Personal information
- Born: 3 August 2007 (age 19)

Sport
- Sport: Athletics
- Event: Middle-distance running

Achievements and titles
- Personal bests: 800m: 1:44.37 (Adelaide, 2026)

Medal record
Men's athletics
Representing Australia
World U20 Championships
| Silver medal – second place | 2026 Eugene | 800 m |

= Daniel Williams (runner) =

Australian middle-distance runner (born 2007)

Daniel Williams (born 3 August 2007) is an Australian middle-distance runner who specialises in the 800 metres.

==Biography==
From Coffs Harbour in New South Wales, he trained as a junior athlete under Andrew Rowlings. He mostly trained on grass with his nearest track three hours away. Williams won both the 800 metres and 1500 metres races at the 2023 Australian Athletics U18 Championships. On 7 June 2024, he ran a championship record 1:50.37 to win the 800 metres at the 2024 Oceania Athletics Championships in Suva, Fiji.
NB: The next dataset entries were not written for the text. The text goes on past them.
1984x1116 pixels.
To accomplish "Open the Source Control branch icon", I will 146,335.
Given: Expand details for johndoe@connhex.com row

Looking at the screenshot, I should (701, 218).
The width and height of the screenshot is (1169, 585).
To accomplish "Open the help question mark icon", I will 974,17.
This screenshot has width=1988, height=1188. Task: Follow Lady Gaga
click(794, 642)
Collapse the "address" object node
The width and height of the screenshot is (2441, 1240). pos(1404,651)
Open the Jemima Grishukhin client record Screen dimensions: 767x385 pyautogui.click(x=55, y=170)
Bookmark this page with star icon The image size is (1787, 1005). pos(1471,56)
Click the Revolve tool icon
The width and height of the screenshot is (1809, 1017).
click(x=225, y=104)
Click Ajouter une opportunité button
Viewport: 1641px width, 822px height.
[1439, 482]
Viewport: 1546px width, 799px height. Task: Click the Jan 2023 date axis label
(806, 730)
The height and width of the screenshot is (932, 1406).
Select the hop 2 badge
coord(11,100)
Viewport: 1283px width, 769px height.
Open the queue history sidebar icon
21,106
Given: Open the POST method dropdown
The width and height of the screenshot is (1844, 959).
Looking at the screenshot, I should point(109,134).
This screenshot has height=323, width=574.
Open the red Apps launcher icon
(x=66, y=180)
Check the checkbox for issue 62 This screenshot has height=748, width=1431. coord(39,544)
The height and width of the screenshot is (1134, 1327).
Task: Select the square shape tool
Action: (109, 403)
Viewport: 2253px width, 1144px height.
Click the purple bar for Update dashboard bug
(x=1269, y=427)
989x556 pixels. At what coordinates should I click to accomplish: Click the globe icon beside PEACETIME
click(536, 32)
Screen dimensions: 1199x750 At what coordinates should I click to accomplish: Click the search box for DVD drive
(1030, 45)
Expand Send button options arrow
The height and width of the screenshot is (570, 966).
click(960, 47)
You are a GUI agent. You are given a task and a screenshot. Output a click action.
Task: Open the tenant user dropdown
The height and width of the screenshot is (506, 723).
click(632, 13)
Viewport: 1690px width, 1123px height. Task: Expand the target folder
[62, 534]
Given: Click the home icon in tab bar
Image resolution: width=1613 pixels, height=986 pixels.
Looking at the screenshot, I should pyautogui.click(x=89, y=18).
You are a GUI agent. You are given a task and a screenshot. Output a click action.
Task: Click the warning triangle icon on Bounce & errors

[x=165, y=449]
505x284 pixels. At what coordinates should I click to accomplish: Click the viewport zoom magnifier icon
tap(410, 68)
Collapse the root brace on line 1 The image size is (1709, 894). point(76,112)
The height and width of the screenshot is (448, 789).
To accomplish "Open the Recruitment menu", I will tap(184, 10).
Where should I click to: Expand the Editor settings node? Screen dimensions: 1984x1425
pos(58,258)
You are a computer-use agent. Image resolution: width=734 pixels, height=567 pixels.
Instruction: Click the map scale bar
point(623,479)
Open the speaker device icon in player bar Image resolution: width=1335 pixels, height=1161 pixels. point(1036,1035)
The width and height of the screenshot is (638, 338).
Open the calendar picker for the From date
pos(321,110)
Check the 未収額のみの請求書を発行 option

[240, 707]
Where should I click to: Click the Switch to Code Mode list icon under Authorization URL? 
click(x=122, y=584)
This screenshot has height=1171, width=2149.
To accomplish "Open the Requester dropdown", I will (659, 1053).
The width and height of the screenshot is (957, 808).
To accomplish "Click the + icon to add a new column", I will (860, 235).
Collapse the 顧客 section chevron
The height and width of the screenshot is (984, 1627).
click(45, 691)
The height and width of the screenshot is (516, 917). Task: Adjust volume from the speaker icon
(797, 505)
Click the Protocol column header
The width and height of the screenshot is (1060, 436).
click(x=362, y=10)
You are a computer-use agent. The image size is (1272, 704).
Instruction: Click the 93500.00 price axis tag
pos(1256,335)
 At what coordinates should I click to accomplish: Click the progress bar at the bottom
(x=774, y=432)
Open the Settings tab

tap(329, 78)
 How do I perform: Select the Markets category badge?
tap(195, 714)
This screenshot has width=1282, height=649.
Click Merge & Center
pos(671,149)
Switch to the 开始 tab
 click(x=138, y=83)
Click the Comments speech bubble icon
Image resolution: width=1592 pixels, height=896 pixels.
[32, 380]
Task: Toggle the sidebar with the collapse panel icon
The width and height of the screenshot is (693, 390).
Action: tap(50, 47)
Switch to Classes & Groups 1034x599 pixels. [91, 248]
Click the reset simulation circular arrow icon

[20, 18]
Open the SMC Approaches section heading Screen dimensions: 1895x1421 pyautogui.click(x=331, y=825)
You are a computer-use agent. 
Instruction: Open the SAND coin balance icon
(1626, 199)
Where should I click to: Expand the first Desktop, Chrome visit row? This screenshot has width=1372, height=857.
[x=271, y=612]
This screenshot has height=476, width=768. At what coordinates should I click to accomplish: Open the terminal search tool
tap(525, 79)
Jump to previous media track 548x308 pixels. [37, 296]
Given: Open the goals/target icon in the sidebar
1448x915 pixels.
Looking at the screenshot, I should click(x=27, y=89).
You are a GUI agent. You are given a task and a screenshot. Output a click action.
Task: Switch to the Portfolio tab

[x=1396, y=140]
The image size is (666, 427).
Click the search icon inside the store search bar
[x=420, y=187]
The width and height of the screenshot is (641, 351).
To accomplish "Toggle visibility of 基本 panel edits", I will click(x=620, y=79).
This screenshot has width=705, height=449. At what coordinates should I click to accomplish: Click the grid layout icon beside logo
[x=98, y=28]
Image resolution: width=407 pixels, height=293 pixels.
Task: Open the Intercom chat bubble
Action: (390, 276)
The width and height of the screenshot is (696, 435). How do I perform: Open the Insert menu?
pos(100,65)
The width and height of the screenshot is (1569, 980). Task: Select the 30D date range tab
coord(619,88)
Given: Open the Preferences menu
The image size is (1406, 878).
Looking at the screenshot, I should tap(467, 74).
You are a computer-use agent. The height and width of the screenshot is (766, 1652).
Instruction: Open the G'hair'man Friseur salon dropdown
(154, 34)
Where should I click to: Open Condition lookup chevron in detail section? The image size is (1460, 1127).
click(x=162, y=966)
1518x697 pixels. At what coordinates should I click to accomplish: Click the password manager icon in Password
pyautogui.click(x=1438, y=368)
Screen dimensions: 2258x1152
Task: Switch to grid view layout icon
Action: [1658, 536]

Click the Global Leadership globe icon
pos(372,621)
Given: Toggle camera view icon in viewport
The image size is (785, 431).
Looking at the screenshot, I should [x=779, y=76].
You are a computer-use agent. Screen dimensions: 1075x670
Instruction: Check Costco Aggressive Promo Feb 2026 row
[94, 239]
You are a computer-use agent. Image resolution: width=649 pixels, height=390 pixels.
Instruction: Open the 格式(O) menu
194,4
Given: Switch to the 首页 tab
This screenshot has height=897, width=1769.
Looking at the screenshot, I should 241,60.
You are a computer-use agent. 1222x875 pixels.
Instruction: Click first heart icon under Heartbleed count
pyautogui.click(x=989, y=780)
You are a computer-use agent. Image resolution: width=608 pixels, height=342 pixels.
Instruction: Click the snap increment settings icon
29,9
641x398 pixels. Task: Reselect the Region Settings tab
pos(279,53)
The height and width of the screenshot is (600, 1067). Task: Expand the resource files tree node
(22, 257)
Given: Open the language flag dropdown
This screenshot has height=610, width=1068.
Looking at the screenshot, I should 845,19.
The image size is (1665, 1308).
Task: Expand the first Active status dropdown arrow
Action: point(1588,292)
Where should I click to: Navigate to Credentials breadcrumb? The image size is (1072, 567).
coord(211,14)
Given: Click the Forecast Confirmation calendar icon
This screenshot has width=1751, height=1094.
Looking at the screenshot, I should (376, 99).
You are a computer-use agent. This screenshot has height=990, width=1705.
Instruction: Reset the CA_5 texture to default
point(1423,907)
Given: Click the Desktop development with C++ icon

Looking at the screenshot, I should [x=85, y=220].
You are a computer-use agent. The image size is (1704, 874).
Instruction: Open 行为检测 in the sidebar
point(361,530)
In April 2025, he was a finalist over 800 metres at the Australian Athletics Championships in Perth. In February 2026, he accepted a scholarship to attended Penn State University in the United States.

In March 2026, as an 18 year-old, Williams ran a personal best for the 800 metres of 1:44.37 at the Adelaide Invitational, winning ahead of Luke Boyes. That month, he placed second to Boyes at the Maurie Plant Meet in 1:46.16. Having qualified for the final of the 800 metres at the 2026 Australian Championships, he animated the race with an attack on the final lap of the race on 12 April, before being overtaken on the final straight by Peter Bol, Boyes and Bob Abdelrahim to place fourth. The following weekend, Williams won the Australian U20 national title in 1:46.94, a championship record time. Competing in Europe in June 2026, Williams won over 800 metres at the Czesław Cybulski Memorial in Poznań in 1:44.48 ahead of Giovanni Lazzaro of Italy and British runner Jack Higgins. In July, Williams ran 1:45.42 for sixth at the 2026 Prefontaine Classic. A week after, he ran 2:16.41 over 1000m at the Meeting International d'Athlétisme Herculis EBS and set a new Oceanian junior record. On 8 August, he won the silver medal in the 800 metres at the 2026 World Athletics U20 Championships in Eugene, USA, finishing in 1:45.36 behind Imad Bouchajda, who won Morocco’s first ever gold medal in the distance at the championships.